It's possible, but this isn't the sort of thing numpy is good at. One possible solution is to pad the array with nan
and use np.nanmax
like so
import numpy as np
def pad_array(arr):
M = max(len(a) for a in arr)
return np.array([a + [np.nan] * (M - len(a)) for a in arr])
data = [
[-20],
[-23],
[-41],
[1, 2, 3],
[2, 3],
[5, 6, 7, 8, 9],
]
arr = pad_array(data)
# array([[-20., nan, nan, nan, nan],
# [-23., nan, nan, nan, nan],
# [-41., nan, nan, nan, nan],
# [ 1., 2., 3., nan, nan],
# [ 2., 3., nan, nan, nan],
# [ 5., 6., 7., 8., 9.]])
np.nanmin(arr, axis=1) #array([-20., -23., -41., 1., 2., 5.])
np.nanmax(arr, axis=1) #array([-20., -23., -41., 3., 3., 9.])
This isn't faster than a regular list comprehension, though. np.min
and np.max
are working, but numpy doesn't have support for ragged arrays so np.array(data)
is making a one-dimensional array of objects, and np.min
is giving you the smallest object
--the same as you would get if you had used Python's builtin min
function--the same goes with np.max
.
Here are the timings comparing creating a padded array and using a plain list comprehension
%%timeit
arr = np.array(pad_array(data))
np.nanmin(arr, axis=1)
10000 loops, best of 3: 27 µs per loop
%timeit [min(row) for row in data]
1000000 loops, best of 3: 1.26 µs per loop
This is a bit contrived because I use a list comprehension and a generator expression in pad_array
so it stands to reason that a single list comprehension is going to be faster, but if you were in a situation where you only needed to create the padded array once, a single list comprehension would still be faster.
%timeit np.nanmin(arr, axis=1)
100000 loops, best of 3: 13.3 µs per loop
EDIT:
You could use np.vectorize
to make a vectorized version of Python's builtin max
and min
functions
vmax = np.vectorize(max)
vmax(data) #array([-20, -23, -41, 3, 3, 9])
It's still not faster than a list comprehension ...
%timeit vmax(data)
10000 loops, best of 3: 25.6 µs per loop
EDIT 2
For the sake of completeness/correctness, it is worth pointing out the the numpy solution will scale better than the pure Python list comprehension solution.
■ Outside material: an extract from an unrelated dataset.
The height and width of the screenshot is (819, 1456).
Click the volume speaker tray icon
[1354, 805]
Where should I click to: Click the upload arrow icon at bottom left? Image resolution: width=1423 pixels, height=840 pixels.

Suppose we had 6 million rows instead of 6 and needed to perform multiple element-wise operations, numpy would be better. For example, if we have
data = [
[-20],
[-23],
[-41],
[1, 2, 3],
[2, 3],
[5, 6, 7, 8, 9],
] * 1000000
arr = pad_array(data) #this takes ~6 seconds
The timings are much more in favor of numpy
%timeit [min(row) for row in data]
1 loops, best of 3: 1.05 s per loop
%timeit np.nanmin(arr, axis=1)
10 loops, best of 3: 111 ms per loop